In another annoying poke at Linux, he says BSD systems shine at this, with their ability to provide a usable email server for numerous users on a castoff 486 PC. Uh, pardon me, Linux too, excuse me. Chip on his shoulder again?
I'm also annoyed at the somewhat patronizing attitude that Linux is our most fertile recruiting ground, and When they move on to BSD, as if Linux is merely a step in the path to true enlightenment with BSD.
Well, well, not bad overall for a BSD fanatic. I suppose Linux has raving Anonymous Cowards, and BSD has patronizing snobs. Not sure which is worse. Wouldn't it be a nice world without both?

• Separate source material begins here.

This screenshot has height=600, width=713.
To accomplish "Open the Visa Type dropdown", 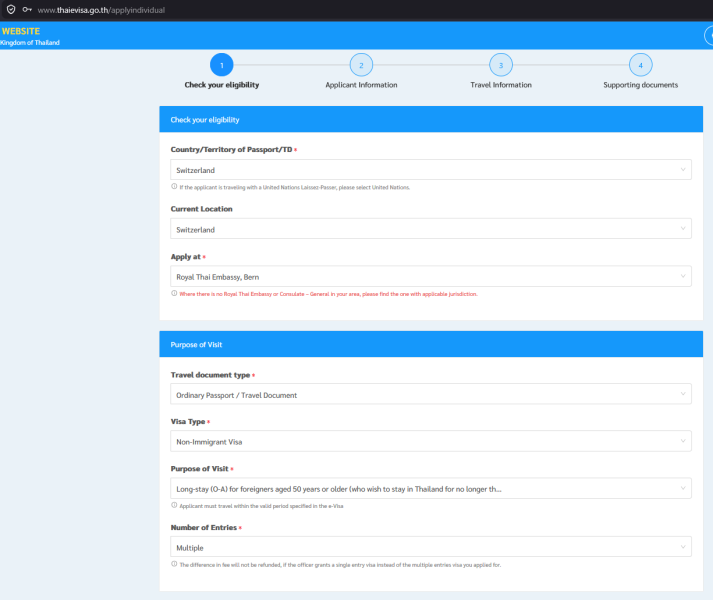I will [x=431, y=441].
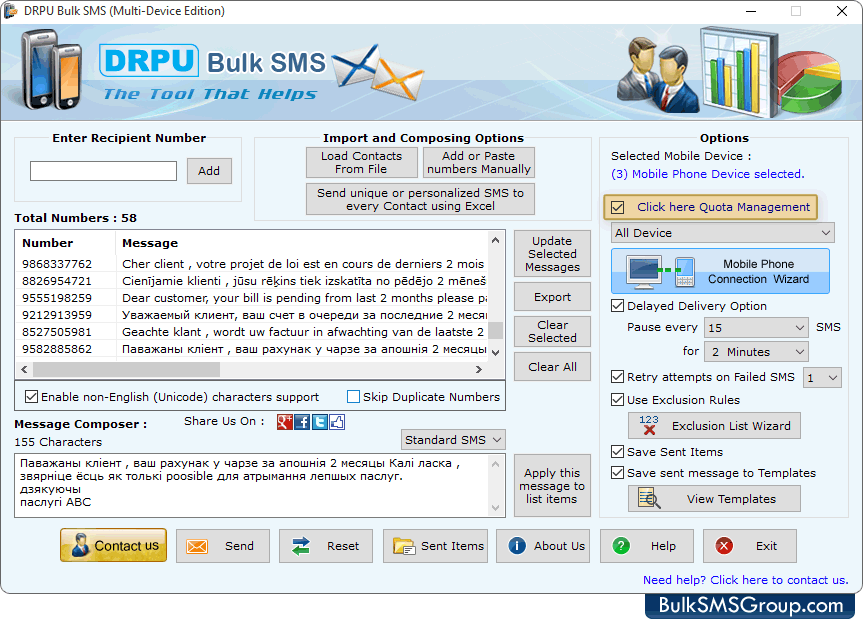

For what it's worth, I chose Linux because the development seemed more open, so to speak. Not so tightly controlled. Plus, there are 3 BSDs, and I often wonder how well BSD-specific code ports from one to the other. I imagine that if I settled on one of them, it wouldn't really matter much at all, but I want my system for exploration, not production, so it changes all the time, and I am not interested in monolithic upgrades. I expect I would be perfectly happy with the "UNIX-ness" of any them. But a choice had to be made, and I am not interested in remaking that decision for "just another UNIX system".